Week 2: Accepting Responsibility

Why is it so difficult for some of to say, “I was wrong”? It’s different than saying, “I’m sorry.” Often our reluctance to admit wrongdoing is tied to our sense of self-worth.

Week 3: Making It Right

The idea of “making things right” to make up for a wrong is embedded within the human psyche. Our judicial system and our human relationships are deeply influenced by this idea. Something deep within us says, “If I have been wronged, someone needs to pay.” The question is, how do we make restitution in the most effective way? It becomes essential to express restitution in the love language of the other person.

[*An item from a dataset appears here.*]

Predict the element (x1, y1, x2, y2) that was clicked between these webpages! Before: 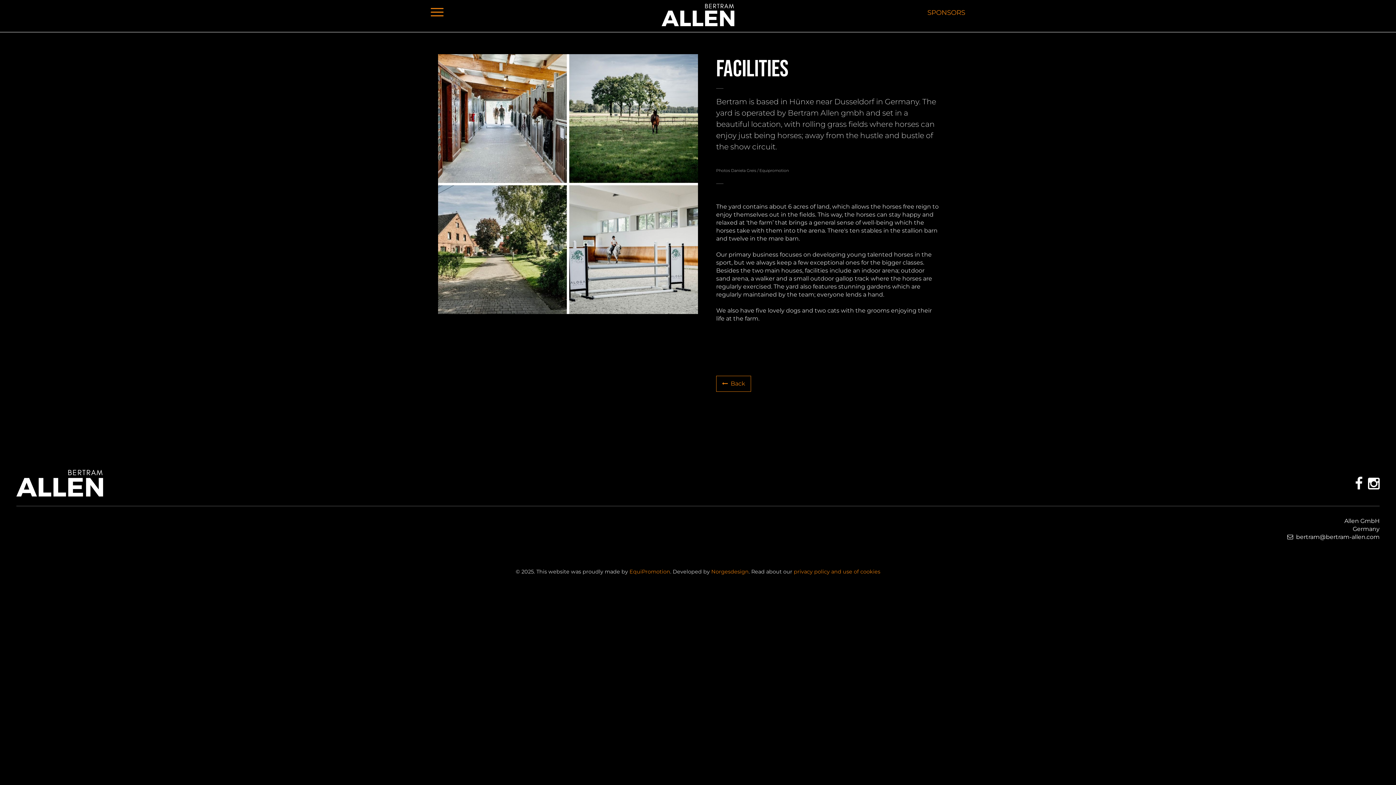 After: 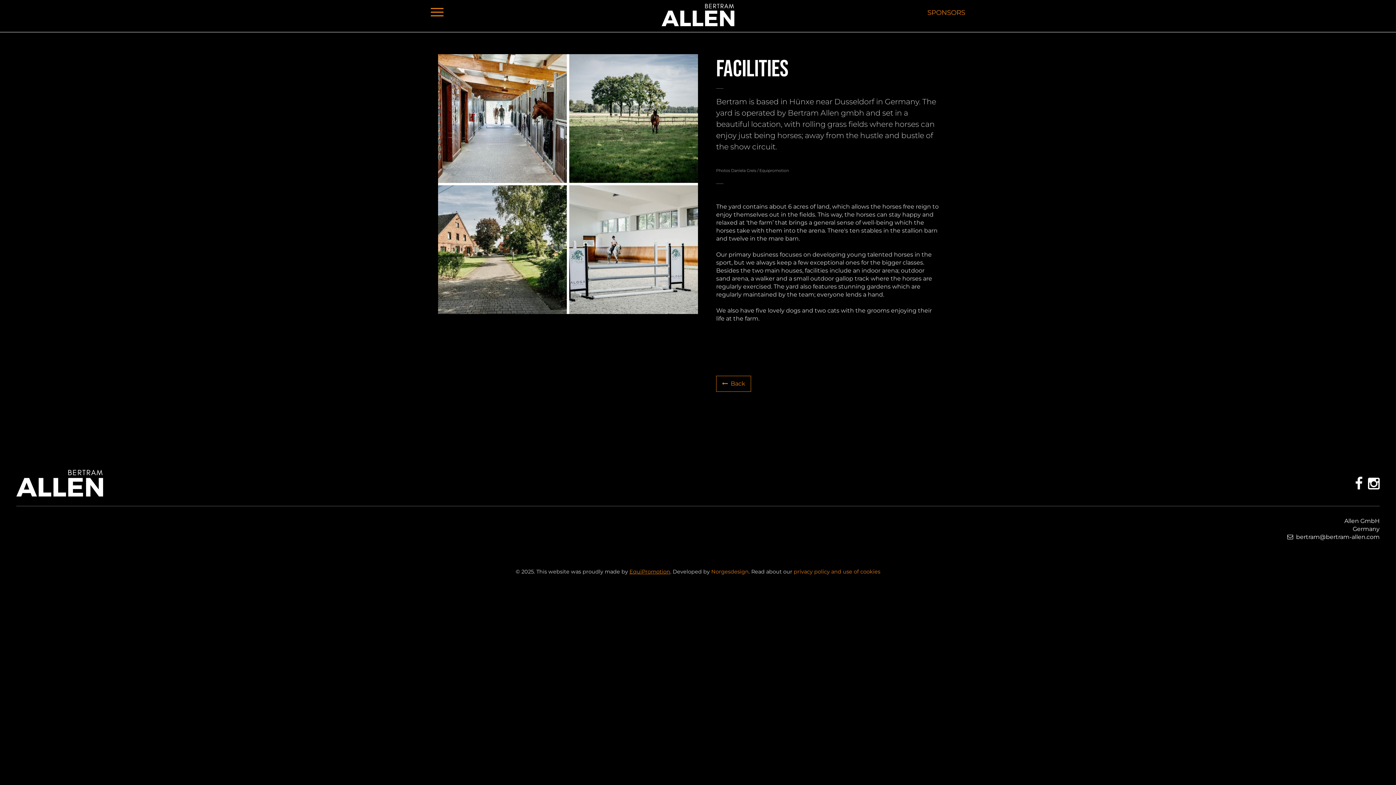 Action: bbox: (629, 568, 670, 575) label: EquiPromotion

Week 4: Genuinely Repenting

Repentance is more than saying “I’m sorry” or “I was wrong.” It is really saying, “I’ll try not to do this again.” Without genuine repentance, the other languages of apology may fall on deaf ears. We don’t want to continue this behavior, therefore, we decide that with God’s help, we will change. It is the decision to change that indicates that we are no longer making excuses.

Week 5: Requesting Forgiveness

Controlling personalities find that requesting forgiveness is especially difficult. Requesting forgiveness becomes tough to do because we know that forgiveness lies in the hand of the other person, and one of the two choices is not to forgive them, which would be rejection. The words, “Please forgive me,” are three of the most powerful words in the universe.